Zoé De Grand Maison (born May 3, 1995), often credited as Zoé De Grand'Maison or Zoé De Grand-Maison, is a Canadian actress. She is known for her roles of Gracie Johanssen in the television series Orphan Black and Ashley in the movie Bad Hair Day. She recently played Evelyn Evernever on The CW teen drama series Riverdale.

== Acting career ==
=== 2012–present: Orphan Black and Bad Hair Day ===
In 2012, Grand Maison made her first television appearance on Saving Hope on CTV Television Network and NBC, where she played Tara. That same year, she played Beth Pelway in the movie An Officer and a Murderer on Lifetime which premiered on July 21, 2012.

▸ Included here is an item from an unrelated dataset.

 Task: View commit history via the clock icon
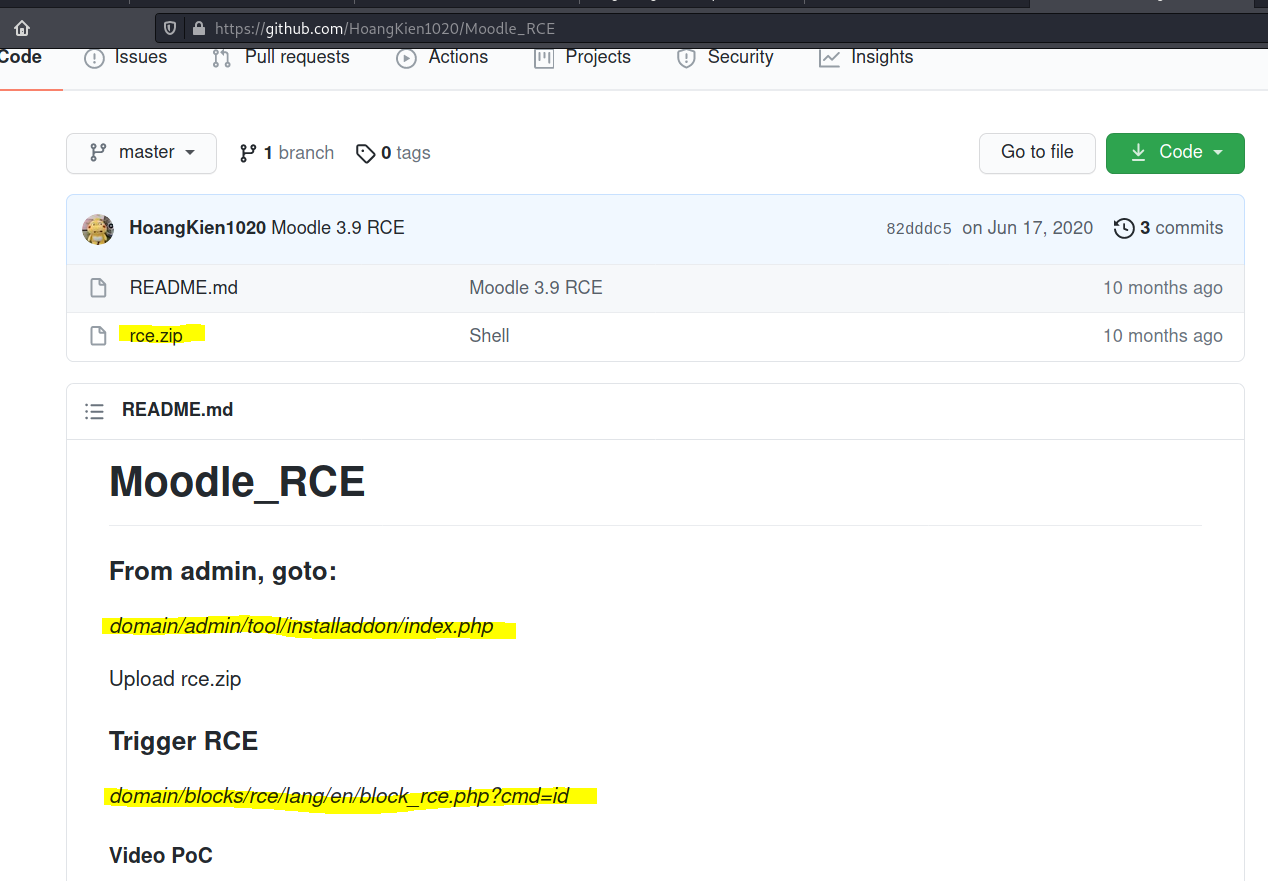tap(1124, 228)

In 2013 she played Emily Moreland for four episodes of the Canadian television series Played In May 2014 she made a special appearance in the series Motive in which she played Sasha King. In 2014, Grand Maison joined the recurring cast of the series Orphan Black portraying Gracie Johanssen.

In March 2015 she played the role of Nicolette Green in the television series Murdoch Mysteries on CBC Television. That same year, she played the antagonistic character Ashley in the movie Bad Hair Day. She also guest starred in an episode of the series Rookie Blue on ABC, where she played Hayley Hill. In 2015, she co-starred in the movie A Christmas Horror Story where she played Molly Simons.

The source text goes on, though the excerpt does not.